Parsing the Incarnation

A comment left on my EO post:


I think you need to strengthen your notion of hypostatic union.

I wasn't offering a detailed view of my position. I've explicated my position in other posts. 

1. The humanity that the Logos took from Mary is a real and perfect humanity.

i) Humanity includes both body and soul. He did receive his soul from Mary?

ii) No doubt his humanity is real. I'm not sure what is meant by "perfect". Does that mean morally perfect? If so, yes. 

Does that mean Jesus had to have 20/20 vision? No. His humanity could be "imperfect" in the sense of, say, having a congenital heart defect, or allergies. He didn't need to be a specimen of physical perfection. 

2. The whole point of the incarnation is HE who is God has truly become Immanuel- God with us as man.

Is that the whole point? That's not even the primary point. The Incarnation was a necessary condition for him to make penal substitution for the elect. A means to an end. 

3. For HE to be truly man, he must truly make his own that humanity that is common to the elect.

i) True, but it may be worth expatiating on that point. A standard way of putting it is that human beings share a common nature. Every human being is a property instance or exemplification of human nature.

ii) Another way of putting it is that God has a constitutive idea of what makes humans human, as well as a constitutive idea for unique individual. God creates individual human beings according to his complete idea for each, with its distinctiveness as well as commonality. 

iii) When, however, the Son assumes or unites himself to a concrete human nature, that doesn't have a domino effect on other human beings. It's a self-contained instance, separate from other human beings. The Incarnation doesn't transmit something to human beings in general. He is related to other human beings at a natural level, but he assumes a particularized nature. The action doesn't change other human beings, as if the Incarnation is a circuit which relays a current to human beings generally. 

4. Therefore, the Logos neither displaces the human mind of Christ (Apollinarianism) nor is he separated from the mind of Christ (Nestorianism). Rather- The Logos, the second person of the trinity, has taken and made, as HIS OWN a full and complete humanity. So the flesh of Christ is the flesh of the Logos. The soul of Christ is the soul of the Logos. The mind of Christ is the mind of the Logos- not in a fusion of mixing, but in a unity of person. “The Logos became flesh.” 

i) As a matter of terminology, I prefer in this context to say the "Son" rather than the "Logos"–inasmuch as the Logos is an economic term for the Son in his contingent role as the Creator of the world, whereas the Son is a divine title, connoting his eternal, ontological identity.

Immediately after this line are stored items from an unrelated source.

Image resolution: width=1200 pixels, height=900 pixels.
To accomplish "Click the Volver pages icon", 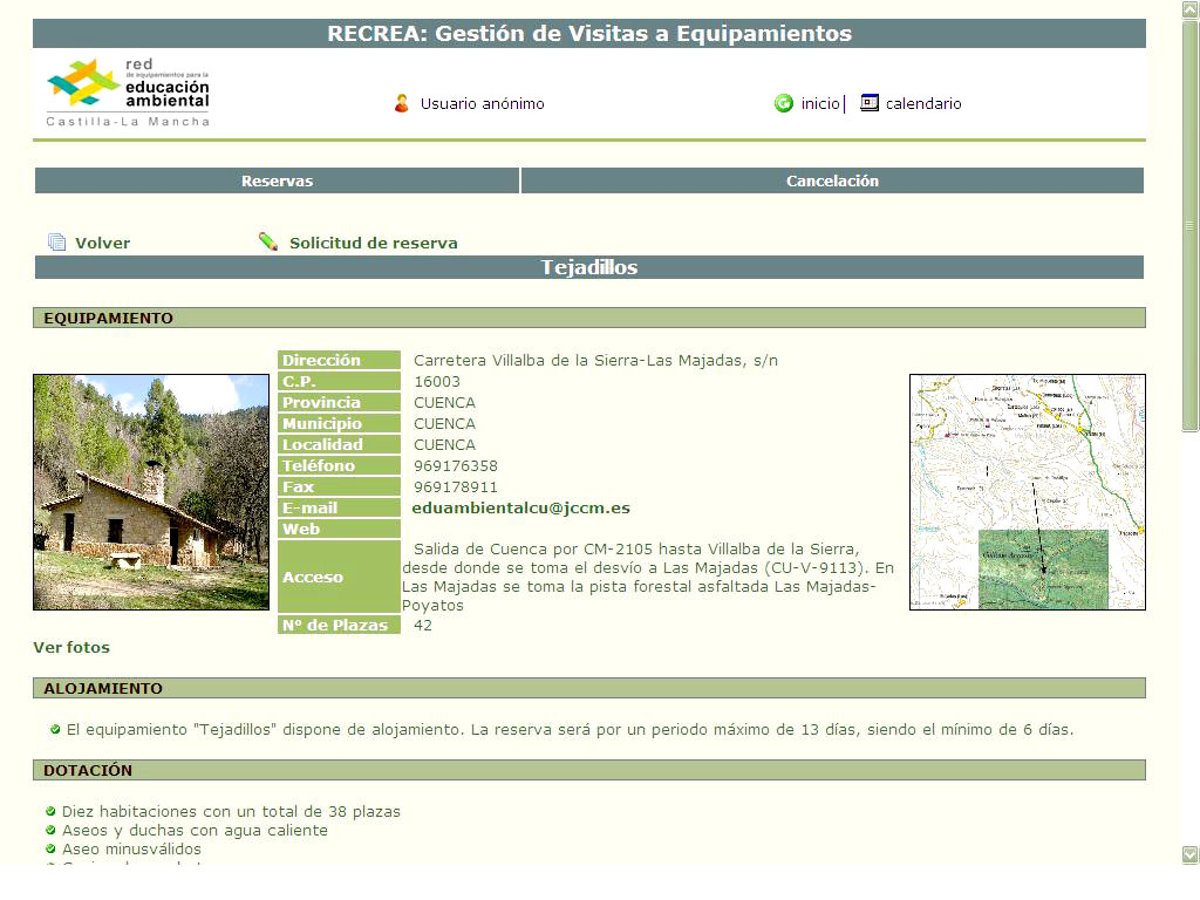I will [x=57, y=242].
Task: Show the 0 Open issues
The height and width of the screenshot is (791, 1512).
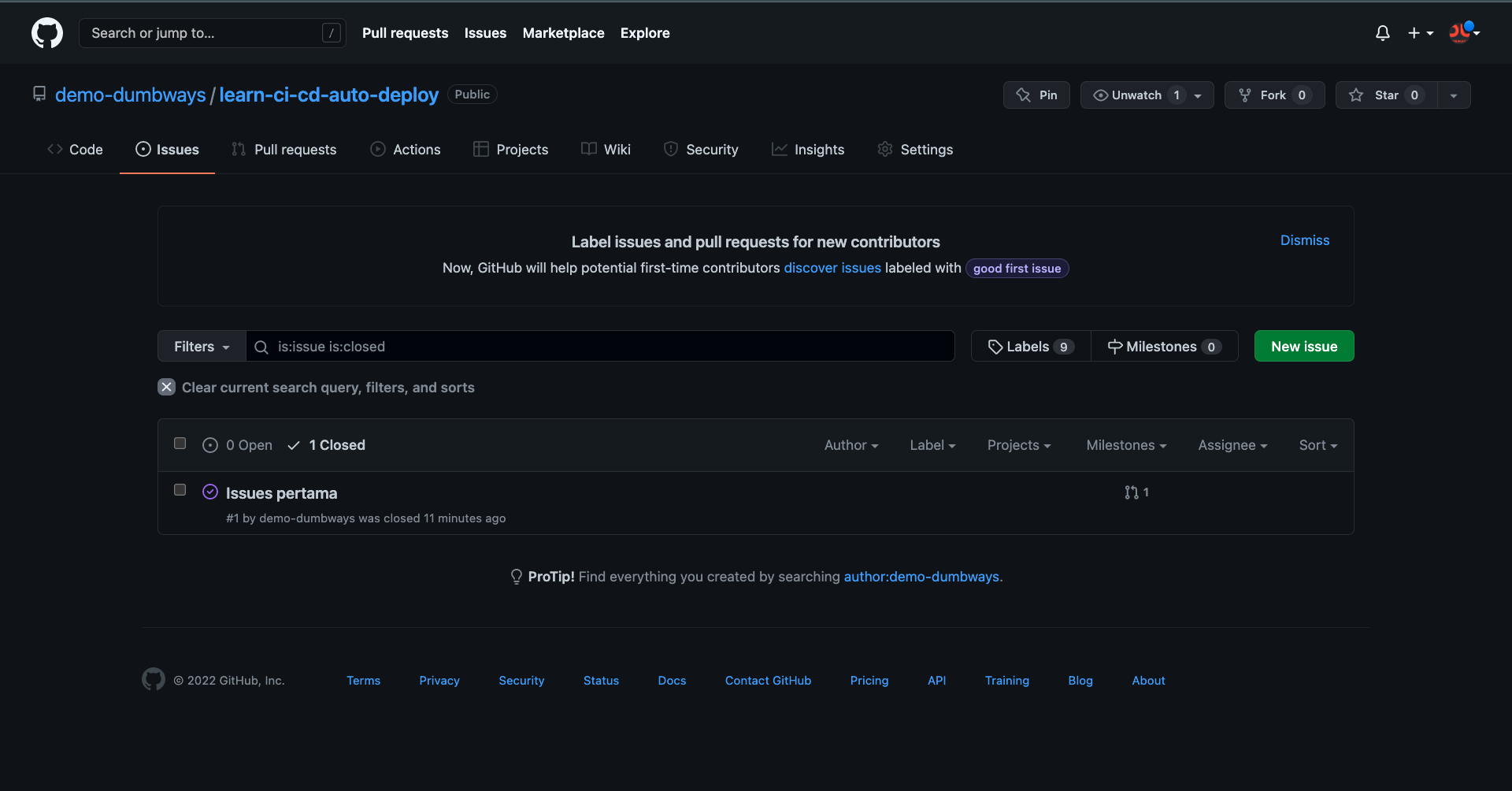Action: point(238,445)
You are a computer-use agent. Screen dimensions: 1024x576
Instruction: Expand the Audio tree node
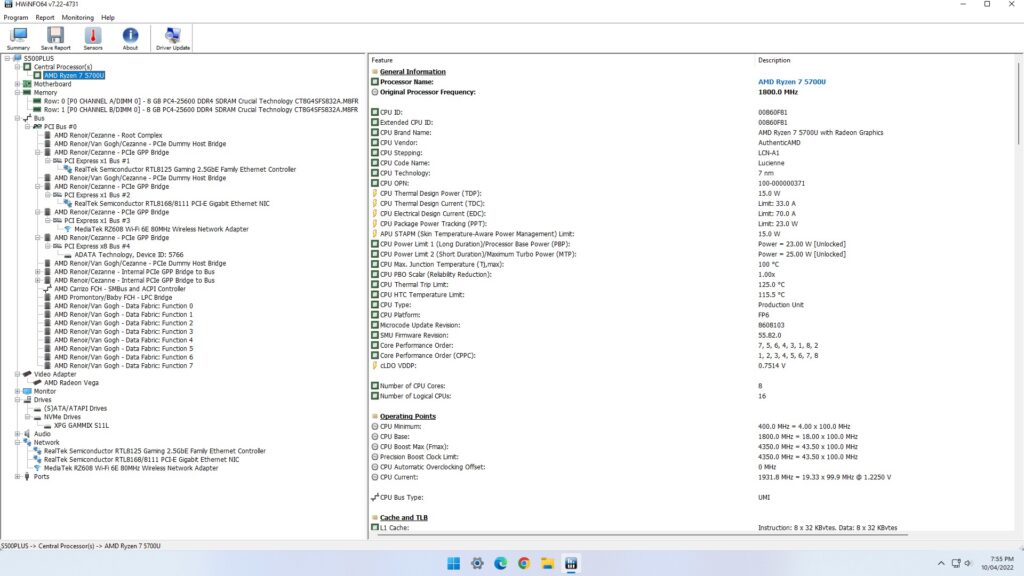coord(17,434)
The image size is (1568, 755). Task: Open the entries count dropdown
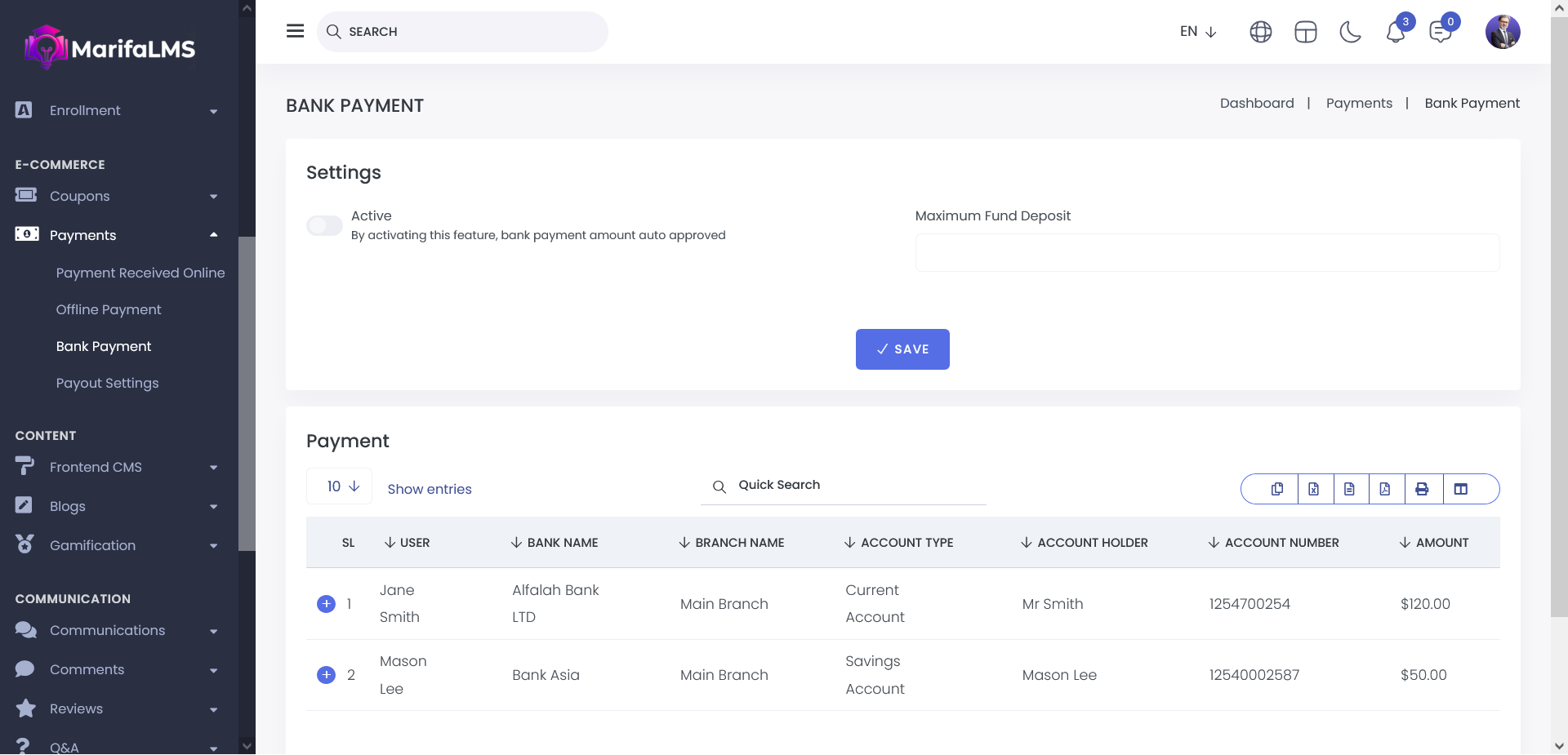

Since, moreover, I don't think the Son and Spirit derive their existence from the Father, I avoid the "first/second/third person(s)" of the Trinity rubric. I side with the Trinitarian paradigm of theologians like Warfield, Frame, and Helm. 

ii) If the word "flesh" comes from Jn 1:14, then we need to define it in Johannine terms. 

iii) "Person" or hypostasis is a term of art in Cyrillian Christology. 

iv) I don't know what is intended by statements like "the mind of Christ is the mind of the Logos". Is that an allusion to the an/enhypostatic union? But that raises familar questions about whether such a nature is a defective, incomplete human nature. To be truly human, Jesus must have a rational human soul. 

5. Therefore, the human mind of Christ always had the infused vision of his divinity- the divinity proper to the Logos.

It's not a two-way conduit. The human mind doesn't have access to the divine mind unless the divine mind shares something with the human mind. 

Of course, from the time his human mind was old enough to understand, Jesus knew he was God Incarnate. There's a dual-consciousness, and the individual was aware of his complex identity, even in his human consciousness. 

6. If the Logos can hold two natures in connection, but not union- then the he who died on the cross cannot save us- for he dies solely as man, not God-made-man, and he rises solely as God, nor God-made-man.

I never said it was a connection rather than a union. Mind you, "union" is a just a generic, neutral verbal placeholder. It doesn't do much theological work. That depends, not on a particular word, but a philosophical model. 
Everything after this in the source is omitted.